We’ll have to hope that it isn’t just another flop from Lockheed Martin. In mid-February, the U.S government offered to sell the new F-21 fighter to India. Just like the F-35, instead of looking like an entirely new jet, it’s practically a reskin of one of their former aircraft, the F-16 Fighting Falcon. But the move of selling the jets to India may not have anything to do with technological improvements, but rather to have closer industrial cooperation.
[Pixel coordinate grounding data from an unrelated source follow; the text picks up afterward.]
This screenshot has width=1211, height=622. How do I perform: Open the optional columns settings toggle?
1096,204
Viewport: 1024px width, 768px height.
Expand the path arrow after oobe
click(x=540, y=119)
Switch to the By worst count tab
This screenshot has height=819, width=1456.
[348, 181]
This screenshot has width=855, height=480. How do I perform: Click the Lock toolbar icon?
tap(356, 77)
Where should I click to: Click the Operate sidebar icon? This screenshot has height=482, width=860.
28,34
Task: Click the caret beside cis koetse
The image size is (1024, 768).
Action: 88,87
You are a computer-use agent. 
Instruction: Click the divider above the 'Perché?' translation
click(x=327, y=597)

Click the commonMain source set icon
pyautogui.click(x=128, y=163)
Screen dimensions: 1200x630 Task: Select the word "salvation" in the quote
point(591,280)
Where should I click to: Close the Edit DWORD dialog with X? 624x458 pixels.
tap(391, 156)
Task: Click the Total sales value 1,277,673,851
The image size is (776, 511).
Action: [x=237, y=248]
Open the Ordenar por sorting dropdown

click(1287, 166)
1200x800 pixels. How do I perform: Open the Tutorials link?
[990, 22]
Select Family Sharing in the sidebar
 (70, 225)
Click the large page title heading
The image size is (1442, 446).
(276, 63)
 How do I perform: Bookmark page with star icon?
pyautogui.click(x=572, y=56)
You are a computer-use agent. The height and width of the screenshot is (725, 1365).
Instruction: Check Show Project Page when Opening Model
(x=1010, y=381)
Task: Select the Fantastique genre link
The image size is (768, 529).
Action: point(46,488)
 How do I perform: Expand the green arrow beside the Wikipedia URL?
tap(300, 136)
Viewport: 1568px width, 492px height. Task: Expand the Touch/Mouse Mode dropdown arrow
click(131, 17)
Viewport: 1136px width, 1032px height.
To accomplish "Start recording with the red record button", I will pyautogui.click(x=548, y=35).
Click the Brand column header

On February 20, 2019, India hosted a trade show with 7 defence contractors to pick their next fighter aircraft. Boeing with the F/A-18E/F Super Hornet, Dassault Aviation with the Rafale, BAE systems, Leonardo and Airbus with the Eurofighter Typhoon, Saab with the Saab JAS 39 Gripen, Mikoyan-Gurevich(MiG) with the MiG-35 Fulcrum, Sukhoi with the Su-35 Flanker and of course Lockheed Martin with the F-35.
All of the planes above are very well known and well established and reliable fighters. In the end, the Rafale won and India signed a 7.8 million euro(8.8 billion USD) contract for 38 Rafales.
Mechanically speaking, this plane has lots of ups and downs. The F-21 has a noticeably large dorsal spine to accommodate avionics, communications equipment, countermeasures systems, and more. The jet also has a probe-and-drogue refuelling system that extends from the starboard conformal fuel tank, but this reduces the total amount of fuel the jet can carry.
A video presentation shows the F-21 carrying three AIM-120 Advanced Medium-Range Air-to-Air Missiles on new racks, which gives the jet added air-to-air magazine depth even when carrying underwing fuel tanks or other stores.
In my opinion, they should have just stuck with the F-15. It was good enough, and reliable. Now that they have no deal with India, the project was for nothing since the U.S air force is still using the F-15’s anyways.